Given entries
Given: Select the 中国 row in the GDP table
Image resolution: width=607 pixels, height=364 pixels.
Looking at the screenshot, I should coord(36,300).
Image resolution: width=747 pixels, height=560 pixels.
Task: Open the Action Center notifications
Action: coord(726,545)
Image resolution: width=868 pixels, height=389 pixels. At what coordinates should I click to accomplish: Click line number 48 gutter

--

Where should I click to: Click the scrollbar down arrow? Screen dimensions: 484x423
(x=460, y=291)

What the exercise asks
Using the entries above, repeat only the lines from the one containing "Given: Select the 中国 row in the GDP table" through the one containing "Image resolution: width=868", end lines included.

Response area
Given: Select the 中国 row in the GDP table
Image resolution: width=607 pixels, height=364 pixels.
Looking at the screenshot, I should coord(36,300).
Image resolution: width=747 pixels, height=560 pixels.
Task: Open the Action Center notifications
Action: coord(726,545)
Image resolution: width=868 pixels, height=389 pixels. At what coordinates should I click to accomplish: Click line number 48 gutter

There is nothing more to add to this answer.